BEGIN
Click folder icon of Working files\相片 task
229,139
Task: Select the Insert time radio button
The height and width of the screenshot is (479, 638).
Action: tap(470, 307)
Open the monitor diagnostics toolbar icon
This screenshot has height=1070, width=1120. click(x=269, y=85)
END
BEGIN
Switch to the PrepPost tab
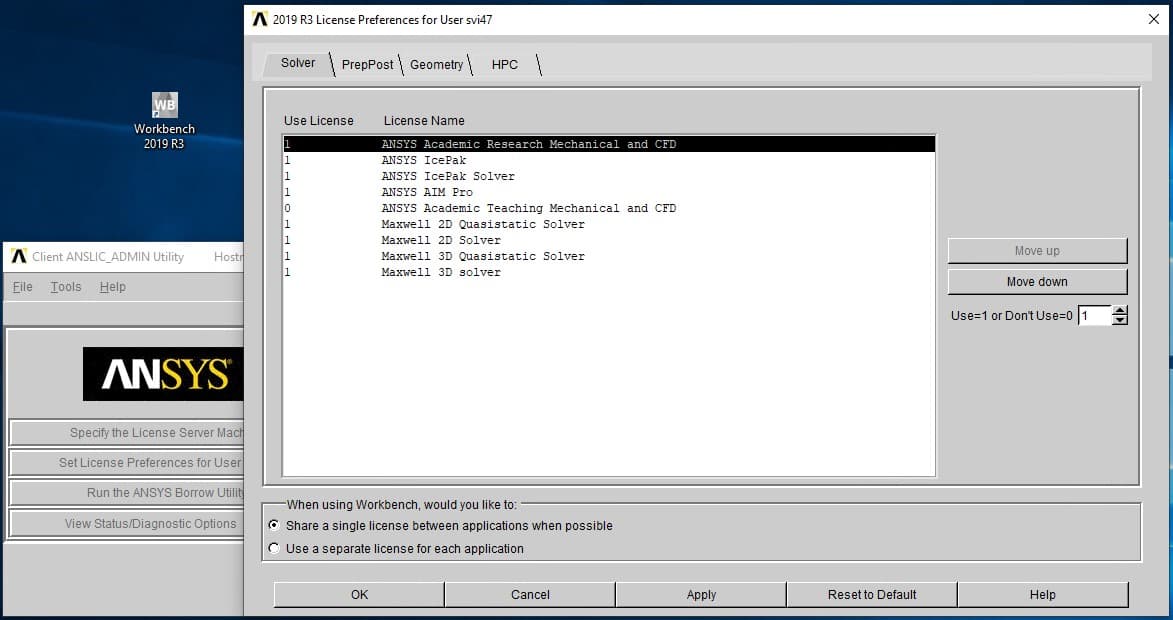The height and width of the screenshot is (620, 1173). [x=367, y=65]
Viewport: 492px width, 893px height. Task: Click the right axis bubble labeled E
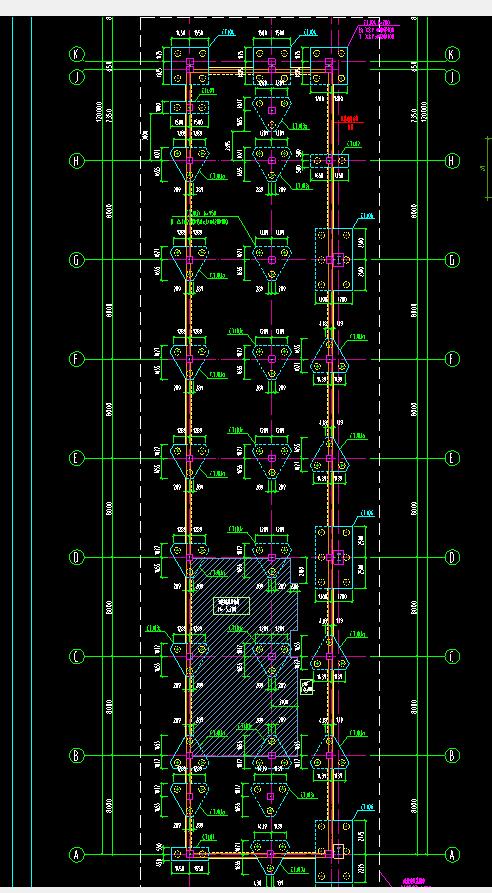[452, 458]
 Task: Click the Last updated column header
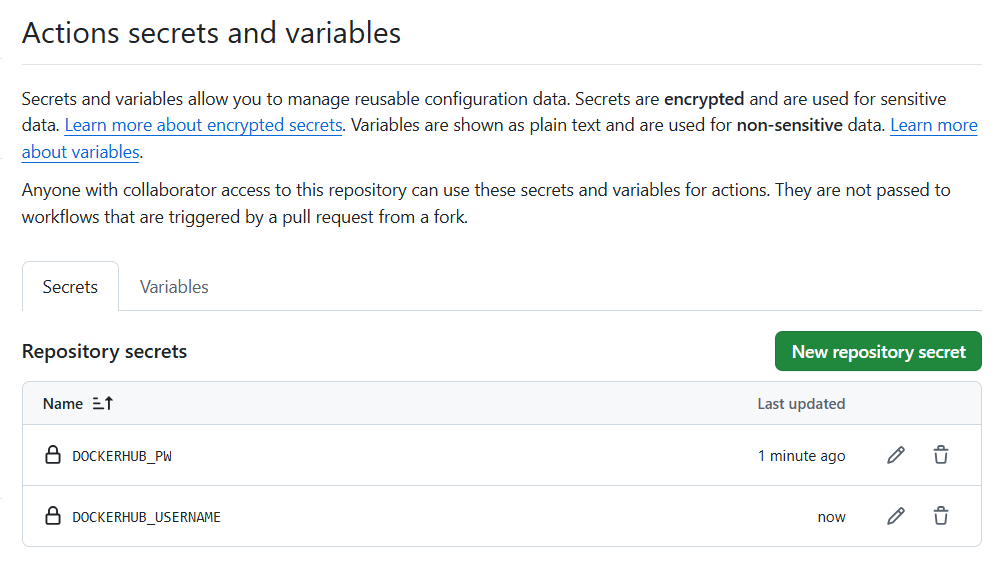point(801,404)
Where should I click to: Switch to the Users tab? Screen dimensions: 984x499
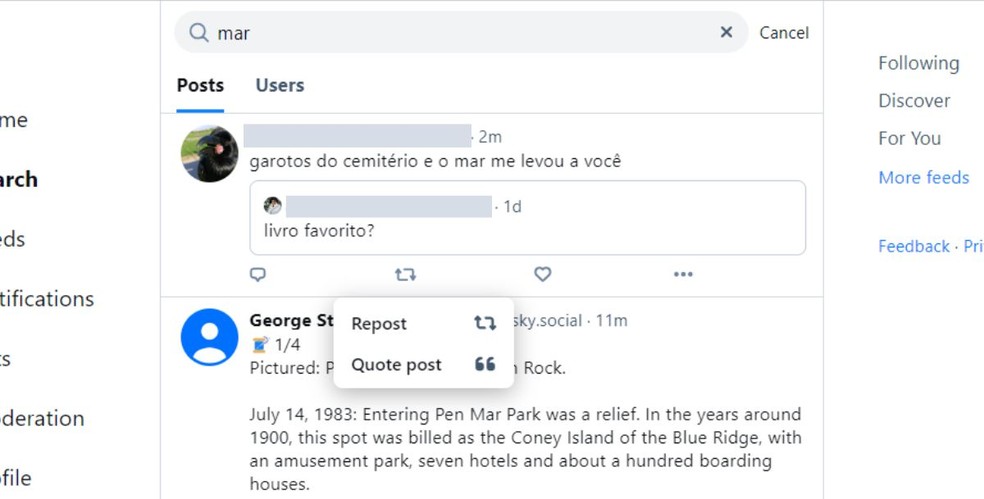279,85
END
BEGIN
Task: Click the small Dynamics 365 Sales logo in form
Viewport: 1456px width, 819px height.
END
> **What is required**
Repeat word for word the lines above that run from the line containing "Task: Click the small" through the line containing "Viewport: 1456px width, 819px height.", both ends included, and nothing else.

> **Output of the task**
Task: Click the small Dynamics 365 Sales logo in form
Viewport: 1456px width, 819px height.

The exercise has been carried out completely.